Fibroids affect about one in five women under 50. Fibroids are growths,
often muscle of the uterus.
They grow very slowly, usually over several years,
but can end up the size of a small plum or even the size
of a term pregnancy.
Mostly they stay within the normal confines of the muscle wall, but sometimes
they bulge into the womb or out into the pelvic cavity.
The precise
cause is unknown but they are linked to the production of the oestrogen hormone.

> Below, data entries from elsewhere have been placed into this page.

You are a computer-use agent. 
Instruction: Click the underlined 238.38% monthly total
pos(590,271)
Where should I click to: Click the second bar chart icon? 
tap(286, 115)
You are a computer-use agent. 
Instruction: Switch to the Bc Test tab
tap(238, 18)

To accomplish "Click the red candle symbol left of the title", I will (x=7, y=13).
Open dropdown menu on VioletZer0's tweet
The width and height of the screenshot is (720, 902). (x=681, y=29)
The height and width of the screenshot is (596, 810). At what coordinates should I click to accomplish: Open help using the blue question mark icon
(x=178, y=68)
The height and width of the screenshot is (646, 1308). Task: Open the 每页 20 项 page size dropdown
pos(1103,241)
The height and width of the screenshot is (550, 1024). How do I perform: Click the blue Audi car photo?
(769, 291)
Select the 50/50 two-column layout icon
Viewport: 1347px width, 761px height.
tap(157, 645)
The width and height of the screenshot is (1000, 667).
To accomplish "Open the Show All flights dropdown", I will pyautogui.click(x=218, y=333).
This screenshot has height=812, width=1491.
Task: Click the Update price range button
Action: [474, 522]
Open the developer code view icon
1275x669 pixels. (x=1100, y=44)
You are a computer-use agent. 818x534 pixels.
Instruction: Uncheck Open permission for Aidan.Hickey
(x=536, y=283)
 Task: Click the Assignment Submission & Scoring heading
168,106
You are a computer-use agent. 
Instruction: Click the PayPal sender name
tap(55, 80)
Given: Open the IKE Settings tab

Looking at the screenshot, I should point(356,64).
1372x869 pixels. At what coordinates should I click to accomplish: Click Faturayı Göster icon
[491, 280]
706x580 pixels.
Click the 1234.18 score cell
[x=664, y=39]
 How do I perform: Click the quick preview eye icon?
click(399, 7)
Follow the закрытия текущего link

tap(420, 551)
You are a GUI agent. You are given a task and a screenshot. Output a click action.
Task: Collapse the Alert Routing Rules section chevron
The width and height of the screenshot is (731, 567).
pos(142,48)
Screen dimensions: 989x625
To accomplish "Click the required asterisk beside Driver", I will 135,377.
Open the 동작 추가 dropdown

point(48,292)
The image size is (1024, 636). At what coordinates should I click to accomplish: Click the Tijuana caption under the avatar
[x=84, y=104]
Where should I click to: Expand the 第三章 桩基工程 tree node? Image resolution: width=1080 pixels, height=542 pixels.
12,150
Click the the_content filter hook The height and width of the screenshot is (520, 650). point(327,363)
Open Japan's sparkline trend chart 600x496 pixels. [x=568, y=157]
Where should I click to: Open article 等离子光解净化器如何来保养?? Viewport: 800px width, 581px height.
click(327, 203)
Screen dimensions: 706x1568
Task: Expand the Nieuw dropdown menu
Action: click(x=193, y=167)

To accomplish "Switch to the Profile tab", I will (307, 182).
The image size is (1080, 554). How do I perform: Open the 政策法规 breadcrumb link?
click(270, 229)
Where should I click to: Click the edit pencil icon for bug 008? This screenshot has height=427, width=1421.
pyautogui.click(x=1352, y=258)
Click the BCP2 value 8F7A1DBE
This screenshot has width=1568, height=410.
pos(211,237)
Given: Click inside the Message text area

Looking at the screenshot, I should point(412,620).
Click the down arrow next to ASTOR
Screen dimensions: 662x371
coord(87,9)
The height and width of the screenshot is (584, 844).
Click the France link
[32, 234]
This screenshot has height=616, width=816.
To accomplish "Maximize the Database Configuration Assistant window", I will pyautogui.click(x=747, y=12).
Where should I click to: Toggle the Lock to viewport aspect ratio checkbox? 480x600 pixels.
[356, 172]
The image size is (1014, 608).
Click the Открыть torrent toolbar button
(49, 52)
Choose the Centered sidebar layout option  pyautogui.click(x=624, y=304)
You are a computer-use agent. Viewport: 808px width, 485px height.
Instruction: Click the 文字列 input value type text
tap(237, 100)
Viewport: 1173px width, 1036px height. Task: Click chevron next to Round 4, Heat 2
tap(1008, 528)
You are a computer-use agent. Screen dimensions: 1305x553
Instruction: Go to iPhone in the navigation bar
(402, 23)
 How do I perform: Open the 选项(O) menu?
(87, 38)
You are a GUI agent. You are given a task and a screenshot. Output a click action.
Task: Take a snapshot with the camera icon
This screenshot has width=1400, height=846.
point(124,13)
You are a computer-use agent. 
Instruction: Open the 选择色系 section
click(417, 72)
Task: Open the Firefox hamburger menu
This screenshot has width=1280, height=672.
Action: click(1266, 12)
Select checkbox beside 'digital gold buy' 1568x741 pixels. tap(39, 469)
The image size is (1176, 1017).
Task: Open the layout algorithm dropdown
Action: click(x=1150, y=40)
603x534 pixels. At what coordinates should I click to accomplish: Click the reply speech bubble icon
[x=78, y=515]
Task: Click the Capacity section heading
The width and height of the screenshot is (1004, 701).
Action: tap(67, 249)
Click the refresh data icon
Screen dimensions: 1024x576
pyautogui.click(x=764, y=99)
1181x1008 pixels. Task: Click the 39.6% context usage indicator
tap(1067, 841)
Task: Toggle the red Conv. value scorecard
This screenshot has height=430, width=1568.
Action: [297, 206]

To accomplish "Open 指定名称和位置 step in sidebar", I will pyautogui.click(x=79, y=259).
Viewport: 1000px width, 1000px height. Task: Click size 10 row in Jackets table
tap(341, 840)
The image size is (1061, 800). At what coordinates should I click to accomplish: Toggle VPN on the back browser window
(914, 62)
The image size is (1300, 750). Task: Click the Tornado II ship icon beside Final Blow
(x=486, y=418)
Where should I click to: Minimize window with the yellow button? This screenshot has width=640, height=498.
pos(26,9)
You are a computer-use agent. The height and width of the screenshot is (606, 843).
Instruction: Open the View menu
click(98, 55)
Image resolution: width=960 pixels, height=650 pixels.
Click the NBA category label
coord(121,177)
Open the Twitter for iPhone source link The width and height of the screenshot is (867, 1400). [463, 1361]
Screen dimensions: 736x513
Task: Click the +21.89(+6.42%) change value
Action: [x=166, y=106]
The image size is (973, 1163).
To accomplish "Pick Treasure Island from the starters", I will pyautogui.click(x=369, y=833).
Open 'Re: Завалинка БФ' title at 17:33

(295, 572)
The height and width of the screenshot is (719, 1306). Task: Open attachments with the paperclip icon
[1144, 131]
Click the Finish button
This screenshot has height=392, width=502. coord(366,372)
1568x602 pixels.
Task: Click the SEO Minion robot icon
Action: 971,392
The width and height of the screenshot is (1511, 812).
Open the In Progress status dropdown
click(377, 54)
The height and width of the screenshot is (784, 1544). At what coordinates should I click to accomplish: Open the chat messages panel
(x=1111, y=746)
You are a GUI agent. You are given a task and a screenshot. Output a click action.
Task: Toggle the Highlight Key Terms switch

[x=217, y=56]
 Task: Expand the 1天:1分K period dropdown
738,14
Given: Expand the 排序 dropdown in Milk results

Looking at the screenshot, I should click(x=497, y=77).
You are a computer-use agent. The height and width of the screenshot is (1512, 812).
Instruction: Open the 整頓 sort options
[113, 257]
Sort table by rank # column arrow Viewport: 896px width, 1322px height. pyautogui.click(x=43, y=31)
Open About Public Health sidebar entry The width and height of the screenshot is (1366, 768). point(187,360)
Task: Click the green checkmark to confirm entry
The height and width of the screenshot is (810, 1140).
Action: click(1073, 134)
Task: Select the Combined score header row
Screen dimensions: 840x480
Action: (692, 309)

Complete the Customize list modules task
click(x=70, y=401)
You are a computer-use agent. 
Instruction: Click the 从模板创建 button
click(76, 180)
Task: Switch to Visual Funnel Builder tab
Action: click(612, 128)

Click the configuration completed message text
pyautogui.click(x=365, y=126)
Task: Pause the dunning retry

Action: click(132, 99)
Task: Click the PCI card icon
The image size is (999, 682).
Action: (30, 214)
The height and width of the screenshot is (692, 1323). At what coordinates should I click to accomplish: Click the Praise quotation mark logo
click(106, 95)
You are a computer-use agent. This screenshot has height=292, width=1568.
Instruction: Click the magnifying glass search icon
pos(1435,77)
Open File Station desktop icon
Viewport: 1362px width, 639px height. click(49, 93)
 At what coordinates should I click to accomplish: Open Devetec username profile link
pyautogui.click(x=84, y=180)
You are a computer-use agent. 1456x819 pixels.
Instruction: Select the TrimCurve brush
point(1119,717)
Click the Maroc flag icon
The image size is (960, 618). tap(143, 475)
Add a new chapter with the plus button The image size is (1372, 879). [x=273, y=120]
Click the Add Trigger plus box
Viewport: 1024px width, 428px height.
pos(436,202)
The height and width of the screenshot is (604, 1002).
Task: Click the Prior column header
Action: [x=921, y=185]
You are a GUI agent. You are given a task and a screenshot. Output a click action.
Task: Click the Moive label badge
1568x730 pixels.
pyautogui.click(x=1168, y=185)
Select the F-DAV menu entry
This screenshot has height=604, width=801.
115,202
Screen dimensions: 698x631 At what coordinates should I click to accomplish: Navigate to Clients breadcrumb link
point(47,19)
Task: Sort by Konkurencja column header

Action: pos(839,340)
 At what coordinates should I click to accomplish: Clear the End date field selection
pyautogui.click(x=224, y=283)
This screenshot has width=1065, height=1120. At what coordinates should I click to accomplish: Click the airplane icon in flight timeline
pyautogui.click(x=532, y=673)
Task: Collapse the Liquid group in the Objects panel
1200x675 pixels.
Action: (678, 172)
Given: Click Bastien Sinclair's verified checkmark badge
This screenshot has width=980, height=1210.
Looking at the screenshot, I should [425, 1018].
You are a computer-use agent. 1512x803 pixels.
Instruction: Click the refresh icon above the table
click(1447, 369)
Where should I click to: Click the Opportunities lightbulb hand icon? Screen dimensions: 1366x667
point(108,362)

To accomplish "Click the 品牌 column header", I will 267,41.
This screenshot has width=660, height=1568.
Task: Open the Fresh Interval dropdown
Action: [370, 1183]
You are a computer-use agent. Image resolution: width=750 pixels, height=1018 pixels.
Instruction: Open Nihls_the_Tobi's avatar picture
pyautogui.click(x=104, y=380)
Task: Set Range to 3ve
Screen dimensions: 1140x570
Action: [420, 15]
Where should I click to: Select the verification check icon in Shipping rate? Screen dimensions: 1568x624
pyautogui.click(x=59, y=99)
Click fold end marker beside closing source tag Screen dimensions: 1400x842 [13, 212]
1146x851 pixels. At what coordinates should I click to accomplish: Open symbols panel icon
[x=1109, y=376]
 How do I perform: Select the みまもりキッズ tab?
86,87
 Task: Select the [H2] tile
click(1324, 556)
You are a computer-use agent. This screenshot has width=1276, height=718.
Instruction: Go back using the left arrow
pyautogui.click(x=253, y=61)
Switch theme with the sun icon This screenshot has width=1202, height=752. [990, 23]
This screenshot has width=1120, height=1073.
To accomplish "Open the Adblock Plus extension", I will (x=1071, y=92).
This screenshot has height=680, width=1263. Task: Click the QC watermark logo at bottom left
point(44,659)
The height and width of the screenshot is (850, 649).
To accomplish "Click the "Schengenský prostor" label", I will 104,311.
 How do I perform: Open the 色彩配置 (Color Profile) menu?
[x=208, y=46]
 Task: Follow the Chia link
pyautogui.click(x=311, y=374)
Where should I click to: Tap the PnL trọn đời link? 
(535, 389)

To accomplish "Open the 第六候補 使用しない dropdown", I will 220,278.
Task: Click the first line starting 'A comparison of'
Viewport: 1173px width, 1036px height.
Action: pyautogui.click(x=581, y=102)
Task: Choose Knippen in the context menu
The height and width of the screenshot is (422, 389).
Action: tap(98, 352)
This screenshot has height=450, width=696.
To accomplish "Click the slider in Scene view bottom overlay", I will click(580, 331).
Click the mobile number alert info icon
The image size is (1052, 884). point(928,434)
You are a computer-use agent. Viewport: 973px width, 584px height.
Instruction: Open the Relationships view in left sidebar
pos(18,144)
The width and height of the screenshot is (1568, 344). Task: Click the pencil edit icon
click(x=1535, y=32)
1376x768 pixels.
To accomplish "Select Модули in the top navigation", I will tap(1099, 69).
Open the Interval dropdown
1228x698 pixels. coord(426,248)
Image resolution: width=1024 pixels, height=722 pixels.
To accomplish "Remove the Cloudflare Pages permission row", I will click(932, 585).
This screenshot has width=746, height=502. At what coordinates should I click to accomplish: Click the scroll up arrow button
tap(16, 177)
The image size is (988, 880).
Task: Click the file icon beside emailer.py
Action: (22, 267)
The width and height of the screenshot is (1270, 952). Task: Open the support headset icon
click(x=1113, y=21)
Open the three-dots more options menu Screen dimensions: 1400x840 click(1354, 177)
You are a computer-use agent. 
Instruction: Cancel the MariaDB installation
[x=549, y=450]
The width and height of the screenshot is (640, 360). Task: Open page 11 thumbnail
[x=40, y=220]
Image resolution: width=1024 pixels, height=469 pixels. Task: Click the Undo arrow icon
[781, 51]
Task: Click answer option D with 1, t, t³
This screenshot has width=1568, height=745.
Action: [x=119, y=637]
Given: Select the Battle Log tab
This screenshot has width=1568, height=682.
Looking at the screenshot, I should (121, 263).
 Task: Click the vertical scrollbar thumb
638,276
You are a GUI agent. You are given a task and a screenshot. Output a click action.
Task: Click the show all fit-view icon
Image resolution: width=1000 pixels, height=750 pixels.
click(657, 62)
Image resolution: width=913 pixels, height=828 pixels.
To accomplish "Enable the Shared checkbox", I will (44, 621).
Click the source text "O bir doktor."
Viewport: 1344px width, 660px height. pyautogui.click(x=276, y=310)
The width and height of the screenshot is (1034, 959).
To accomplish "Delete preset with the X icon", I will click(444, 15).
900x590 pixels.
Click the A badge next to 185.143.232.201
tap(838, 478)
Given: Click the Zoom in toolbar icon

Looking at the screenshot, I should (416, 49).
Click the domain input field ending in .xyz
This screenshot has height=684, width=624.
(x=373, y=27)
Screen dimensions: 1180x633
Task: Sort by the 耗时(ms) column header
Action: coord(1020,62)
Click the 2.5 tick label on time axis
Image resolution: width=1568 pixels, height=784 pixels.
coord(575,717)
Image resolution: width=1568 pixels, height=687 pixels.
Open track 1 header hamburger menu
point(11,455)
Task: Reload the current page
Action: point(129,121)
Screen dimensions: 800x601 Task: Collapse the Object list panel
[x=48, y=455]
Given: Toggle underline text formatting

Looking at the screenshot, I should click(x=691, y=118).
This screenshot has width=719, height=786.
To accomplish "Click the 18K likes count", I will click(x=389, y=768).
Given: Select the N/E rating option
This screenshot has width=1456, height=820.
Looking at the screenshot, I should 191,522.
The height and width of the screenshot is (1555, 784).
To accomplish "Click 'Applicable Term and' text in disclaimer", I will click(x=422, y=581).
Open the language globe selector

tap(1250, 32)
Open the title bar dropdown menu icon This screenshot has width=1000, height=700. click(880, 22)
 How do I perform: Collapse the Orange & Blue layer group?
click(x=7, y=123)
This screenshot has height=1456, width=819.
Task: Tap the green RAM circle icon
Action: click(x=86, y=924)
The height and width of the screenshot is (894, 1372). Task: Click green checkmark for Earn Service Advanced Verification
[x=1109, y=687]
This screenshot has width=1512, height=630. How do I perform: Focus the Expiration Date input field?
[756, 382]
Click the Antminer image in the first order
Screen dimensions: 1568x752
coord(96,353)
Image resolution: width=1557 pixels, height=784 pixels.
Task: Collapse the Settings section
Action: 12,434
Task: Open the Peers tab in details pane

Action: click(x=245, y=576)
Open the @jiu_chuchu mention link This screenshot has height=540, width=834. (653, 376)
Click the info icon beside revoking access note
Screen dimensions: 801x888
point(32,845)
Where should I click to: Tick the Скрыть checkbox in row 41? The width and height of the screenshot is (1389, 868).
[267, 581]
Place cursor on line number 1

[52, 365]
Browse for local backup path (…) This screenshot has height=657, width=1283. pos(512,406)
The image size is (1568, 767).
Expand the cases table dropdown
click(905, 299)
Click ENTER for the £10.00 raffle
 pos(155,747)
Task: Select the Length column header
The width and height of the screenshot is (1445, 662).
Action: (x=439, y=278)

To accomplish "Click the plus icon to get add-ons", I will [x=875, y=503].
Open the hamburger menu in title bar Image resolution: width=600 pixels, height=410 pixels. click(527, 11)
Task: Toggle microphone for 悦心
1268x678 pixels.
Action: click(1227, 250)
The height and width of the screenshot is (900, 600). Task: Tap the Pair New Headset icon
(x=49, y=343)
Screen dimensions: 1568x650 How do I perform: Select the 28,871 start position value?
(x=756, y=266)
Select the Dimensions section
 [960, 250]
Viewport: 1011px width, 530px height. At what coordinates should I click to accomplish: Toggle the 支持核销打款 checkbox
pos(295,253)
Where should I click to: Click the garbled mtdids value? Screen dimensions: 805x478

They tend to grow during pregnancy when you produce lots of oestrogen but
stop developing and
usually shrink after your last period when oestrogen
levels fall. Like endometriosis, they’re more common
if you have a
close relative with them, but you can’t prevent them happening.
Many
women have no symptoms and don’t even know they have fibroids. If symptoms
do occur, they often
start as bloating, heaviness and a feeling of discomfort
in the abdomen. Some women have very heavy periods
often with flooding, clotting
and pain, particularly if the fibroid has grown inside their womb. The heavy periods
may lead to anaemia (iron deficiency) so you feel very tired and lacking
in energy. Sometimes the fibroids
cause low backache or abdominal cramps.
Large fibroids can press on the bladder or bowel,
causing urinary problems
or constipation.
Fibroids can lead to infertility. They are thought to be
the cause of about one in ten cases of infertility.
Your GP is likely to
discover them through a routine gynaecological examination and refer you for a
scan
to confirm the diagnosis.
If the fibroids are small, you probably
won’t need treatment but should have regular check-ups.
Treatment for
more severe problems includes drug treatment aimed at shrinking them, by cutting
off their
blood supply by a technique called uterine embolization, removing
them surgically or occasionally a
hysterectomy, depending on your situation.